- Researchers have found major security flaws in childrens’ smartwatches that could let hackers hijack them.
- In some cases, they could be used to track kids’ locations, eavesdrop on them, or send them messages.
- At least one retailer has since pulled some of the devices off its shelves.
Security flaws in a number of smartwatches aimed at children means hackers and strangers could hijack them and use them to track and eavesdrop on kids.
The various issues were discovered by security firm Mnemonic, working with the Norweigan Consumer Council, after it analysed the Gator, Tinitell, Viksfjord/SeTracker, and Xplora smartwatches.
The devices are marketed as a way for parents to keep tabs on and communicate with their children via apps — but some have very serious security flaws, and fall short of various standards. “Three of the four watches that were tested were found to contain significant security flaws,” Mnemonic wrote in its report. “The flaws are not technically difficult to exploit, and in two cases, allow a third party to surreptitiously take control over the watch.”
The Gator 2, Viksfjord/SeTracker, and Xplora devices were all found to have “multiple serious and practical attacks.” In the Gator 2, for example, this includes hijacking the device, allowing the attacker to track its current location (and hence, the location of its child wearer), location history, the ability to send voice messages to the watch, and editing contact phone numbers it stores.
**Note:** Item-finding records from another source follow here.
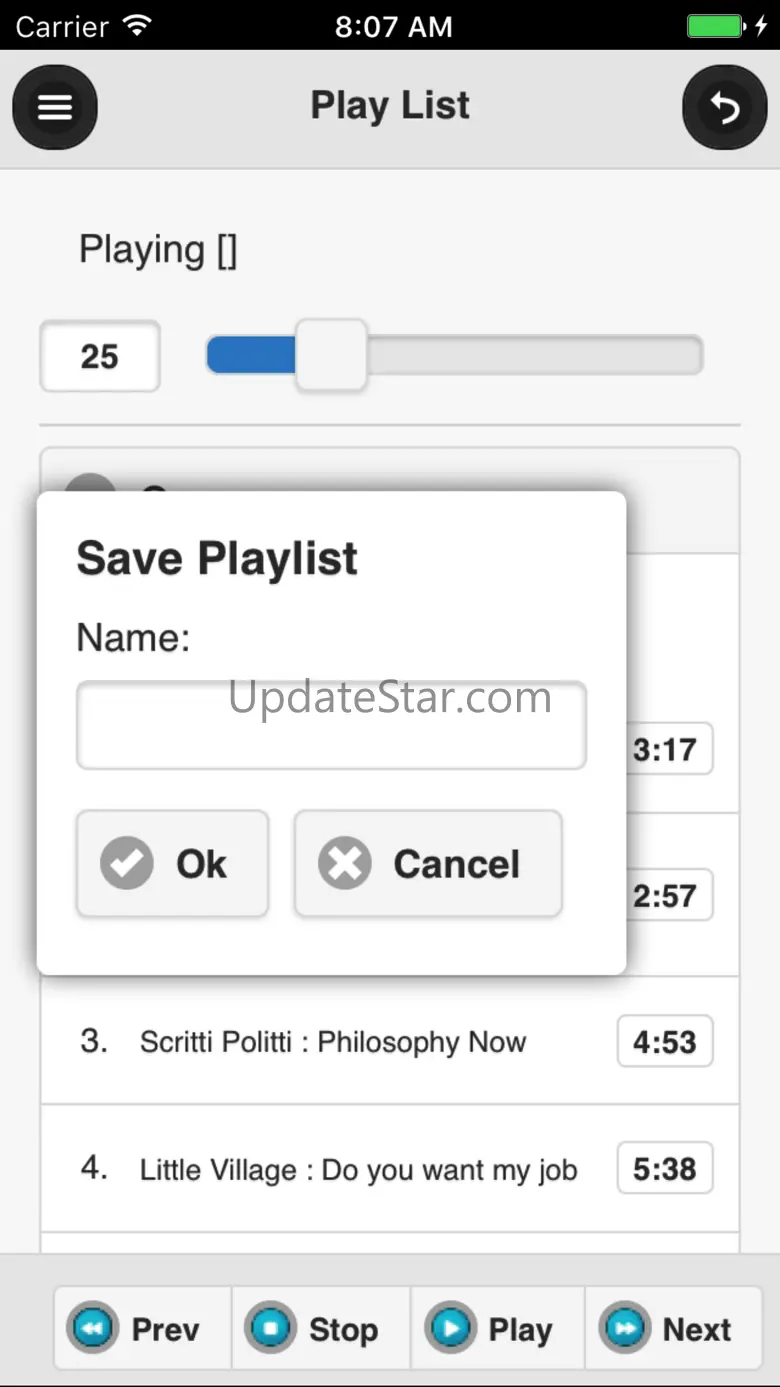Click the X icon on Cancel

click(x=345, y=864)
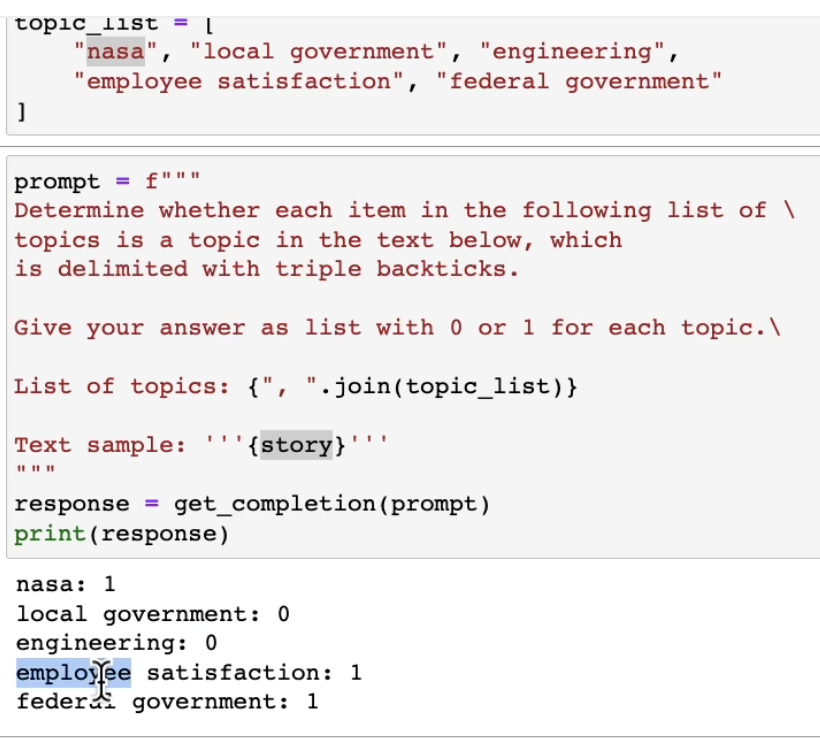Viewport: 820px width, 740px height.
Task: Click the "federal government" string in the list
Action: click(x=578, y=81)
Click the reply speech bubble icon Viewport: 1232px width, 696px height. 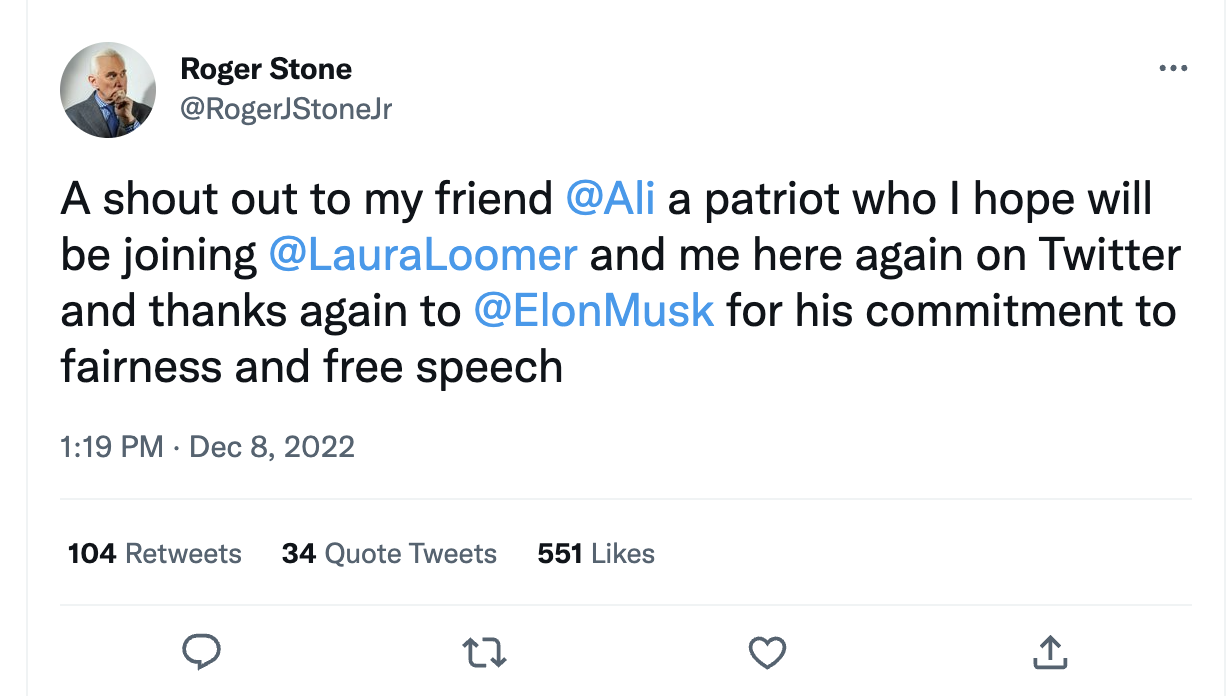(201, 653)
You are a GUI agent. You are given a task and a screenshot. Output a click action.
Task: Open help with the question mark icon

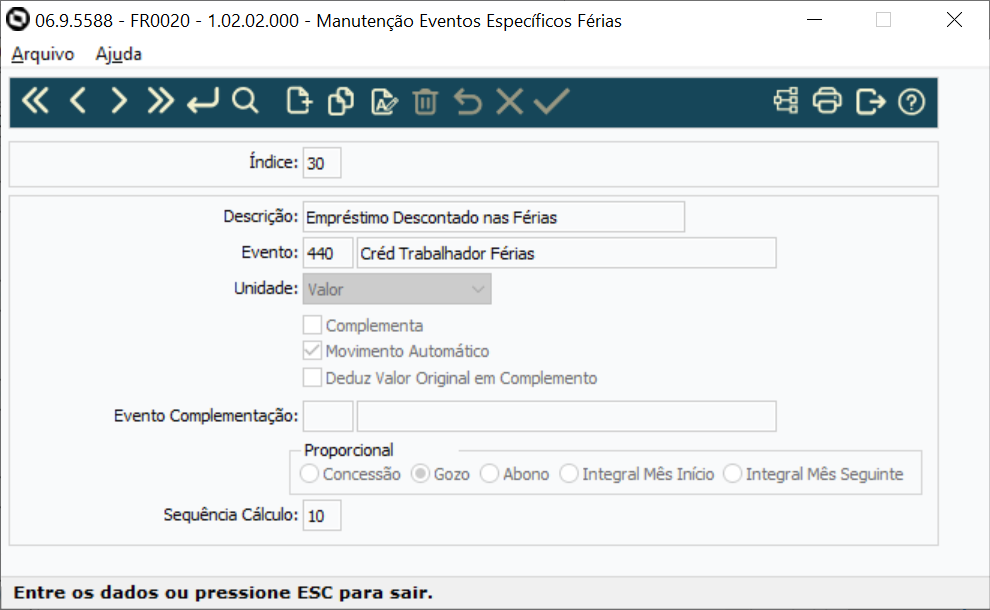(911, 100)
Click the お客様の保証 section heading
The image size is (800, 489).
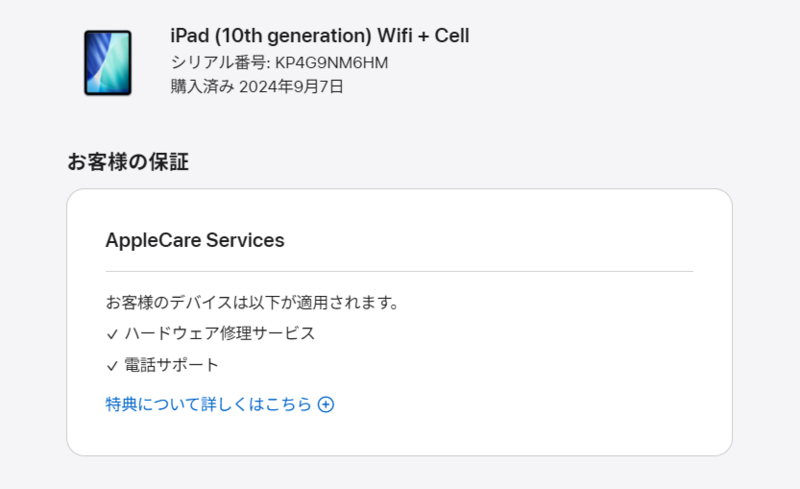pyautogui.click(x=127, y=161)
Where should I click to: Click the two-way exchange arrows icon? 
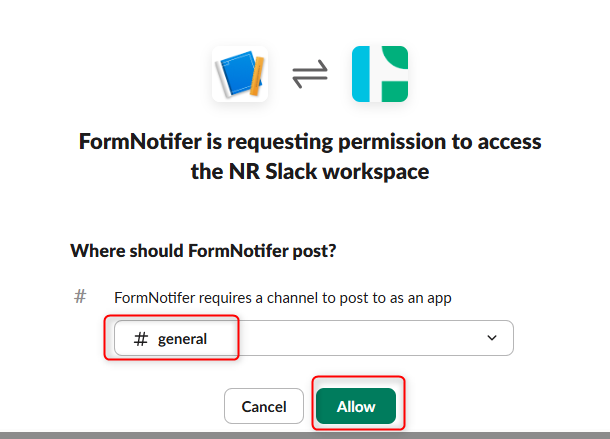(x=310, y=74)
The Viksfjord/SeTracker, meanwhile, can be turned into a “remotely controllable listening device,” or give an attacker the ability to communicate directly with the child.
And the researchers were able to access sensitive data from other Xplora customers, including locations, names, and phone numbers — suggesting it is not being stored properly.
Meanwhile, none of the four devices give users the option to delete their accounts or have location data delete automatically after a set period of time. Only the Tinitell promises to implement reasonable security standards, Mnemonic said.
John Lewis, the British high street retailer, has since stopped selling a Gator kids’ smartwatch, telling The Telegraph: “As a precautionary measure we have withdrawn from sale all Gator smartwatch products while we await further advice and reassurance from the supplier.”